Text passage:
· · · · · · ·

Population Growth, 1900-2000

Demographic data, mostly culled from national census records, illuminates a number of things about the new Honky Tonks, music bars, and their audiences:3

1. A long term trend in population supplied Honky Tonk audiences.

The period with the most rapid growth occurred just before the Honky Tonks, Western Swing, conjunto, and Rhythm and Blues transformed Central Texas’s music scene. Judging from the census data, the tens years after 1930 saw the city’s widest expansion.4 This decade was no abberation. It was the crest of a deeper wave of growth between 1920 and 1950, when the population consistently increased by more than 50 percent.

Percentages of Population Growth, 1900-2000

Perhaps not coincidentally, Austin began to mature as a regional center for pop music during this growth wave, its first transformative demographic moment. The city’s status for music raised incrementally, not in one full swoop, however. Before the onset of the financial crisis of 1929, it had already become a home base for territory dance bands like Fred Gardner’s Texas Troubadours and Steve Gardner’s Hokum Kings . In the 1930s, Austin became a national destination, drawing in touring Swing and Sweet big bands for campus dances. During World War Two and after, its local scene filled out and diversified, becoming the Central Texas hub for Western Swing and Rhythm and Blues bands. The first two developments were linked to the size and wealth of the university. The third, however, was based in Austin's cumulative population growth during these three decades. By 1946, the city had enough townies to support a dynamic constellation of working class dance halls.

2. Honky Tonkers were probably migrants to Austin, young, and/or originally from the country.

· · · · · · ·

Data below:
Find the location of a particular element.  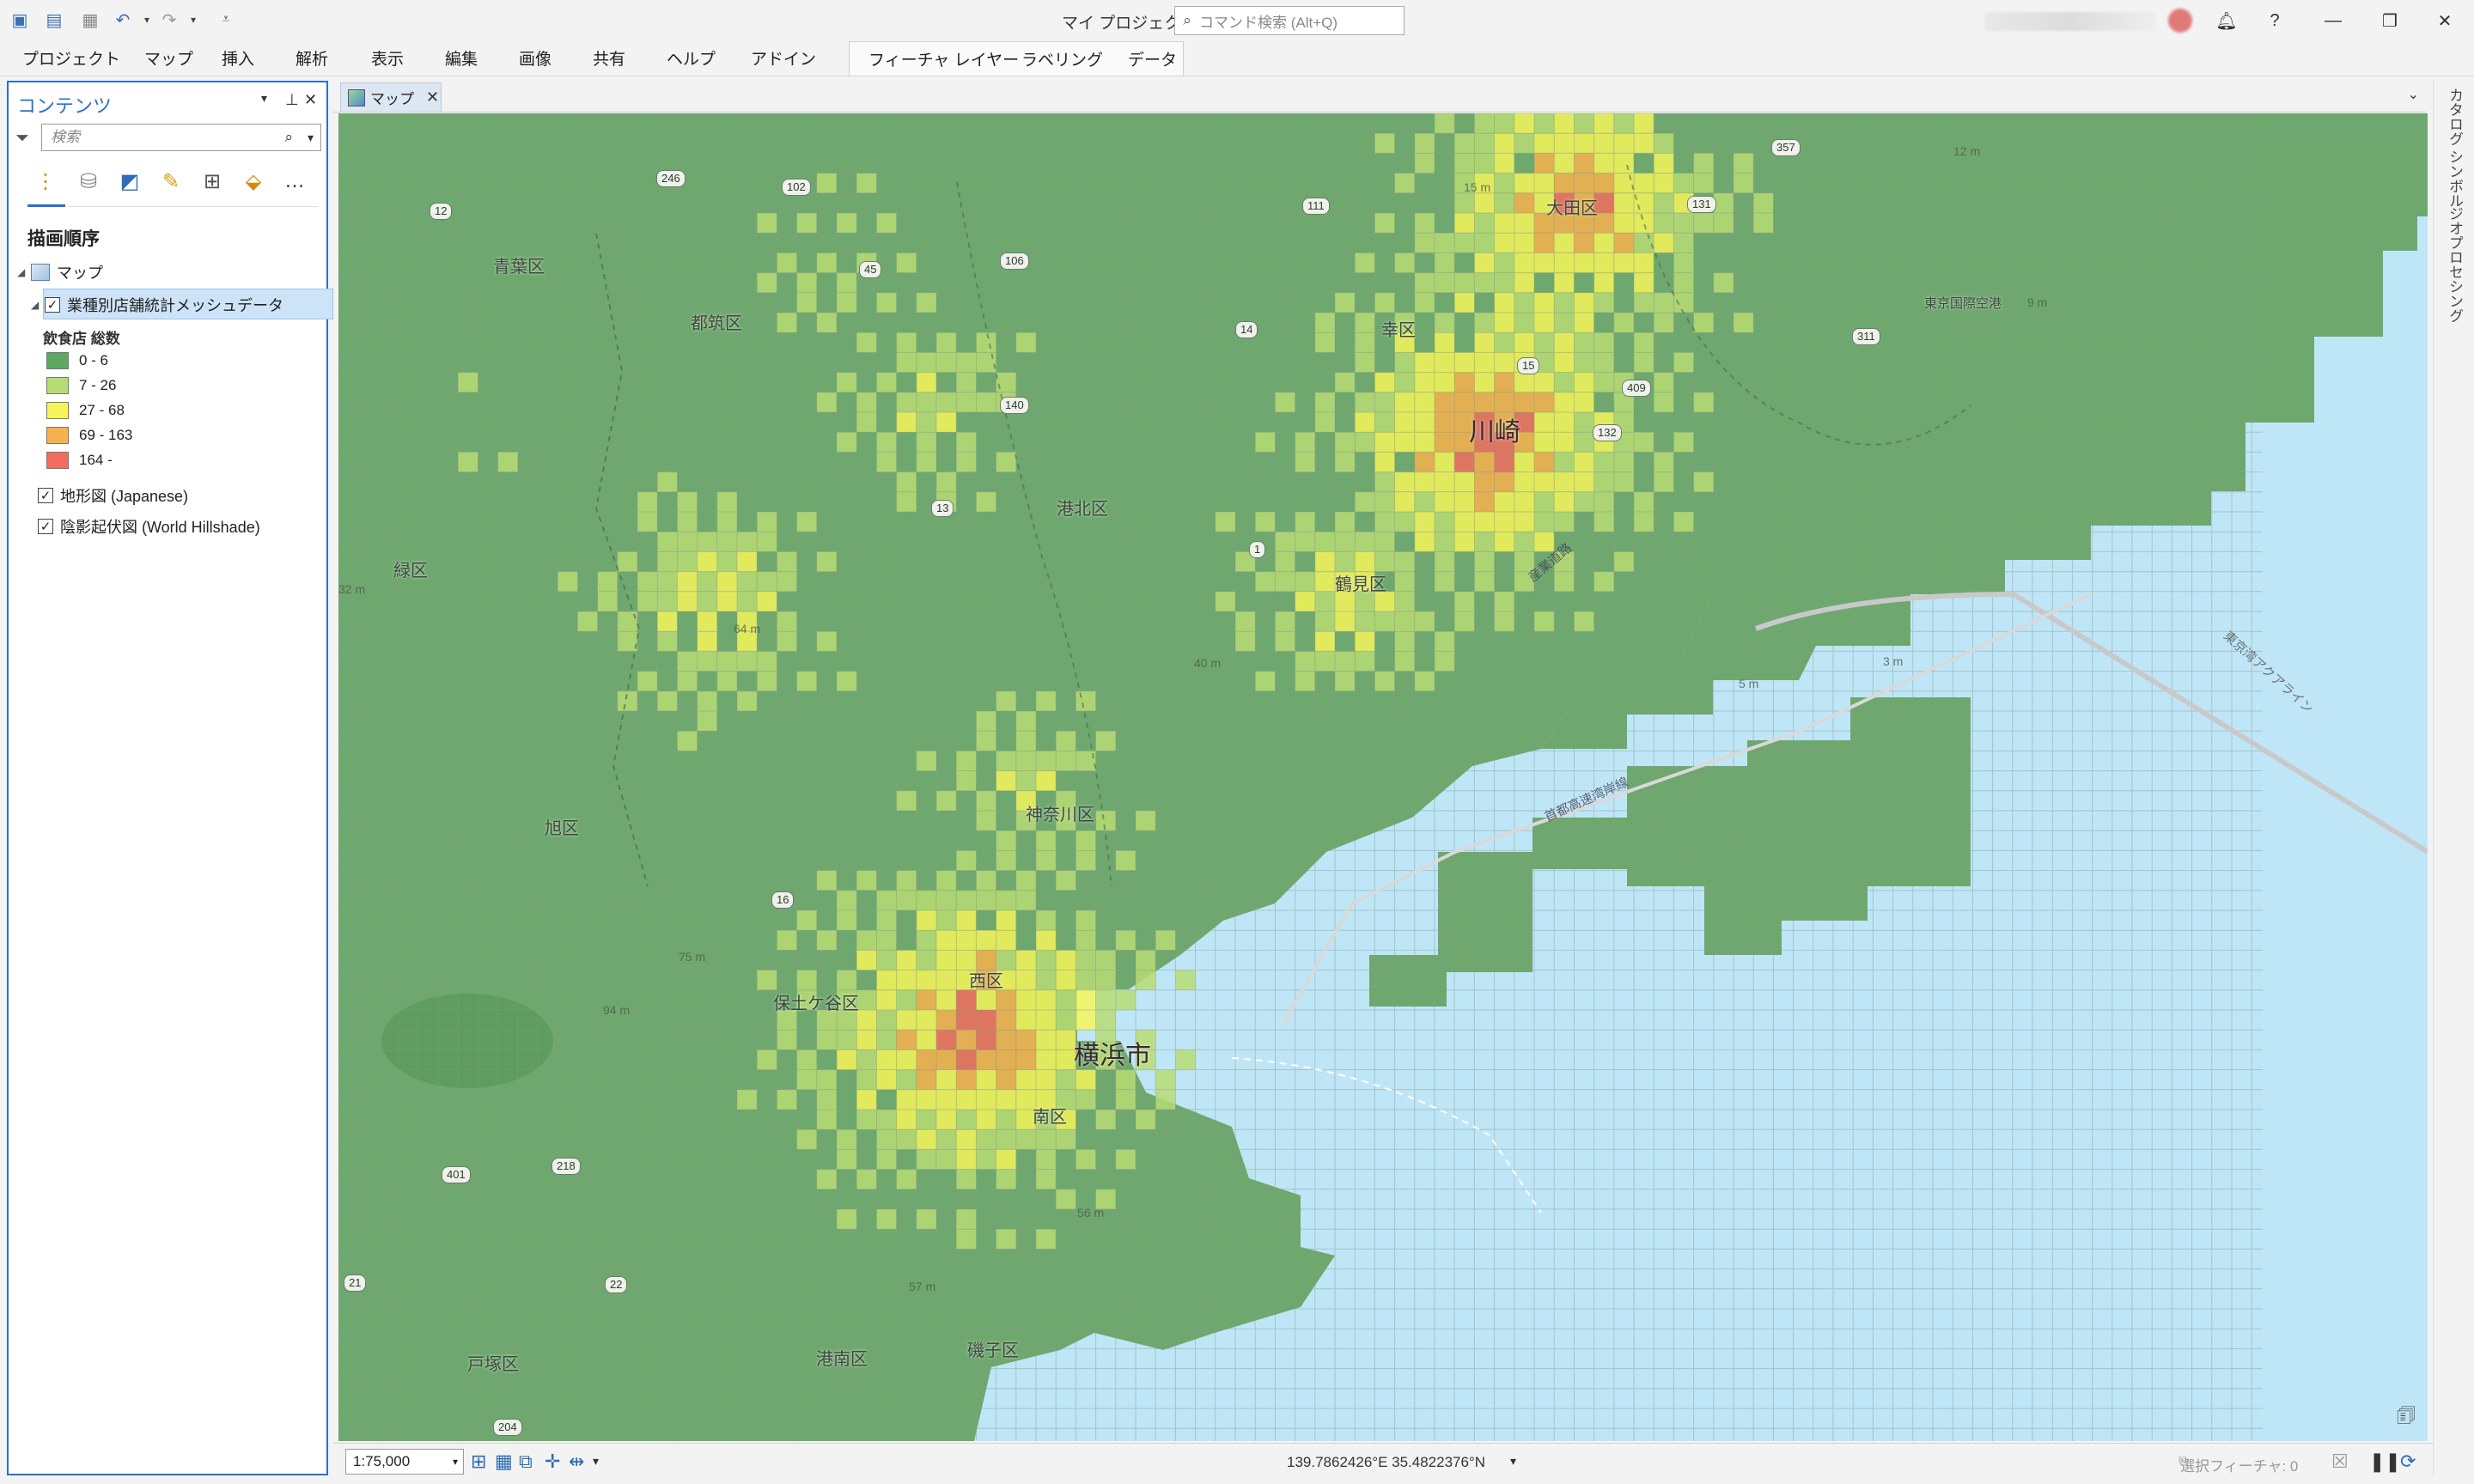

pause-drawing-icon: ❚❚ is located at coordinates (2385, 1462).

· · · · · · ·

Exercise brief:
In the passage on population growth, copy from "Demographic data, mostly" to "than 50 percent.", substituting "population" for "census". The data play no part in this work.

Solution to the problem:
Demographic data, mostly culled from national population records, illuminates a number of things about the new Honky Tonks, music bars, and their audiences:3

1. A long term trend in population supplied Honky Tonk audiences.

The period with the most rapid growth occurred just before the Honky Tonks, Western Swing, conjunto, and Rhythm and Blues transformed Central Texas’s music scene. Judging from the population data, the tens years after 1930 saw the city’s widest expansion.4 This decade was no abberation. It was the crest of a deeper wave of growth between 1920 and 1950, when the population consistently increased by more than 50 percent.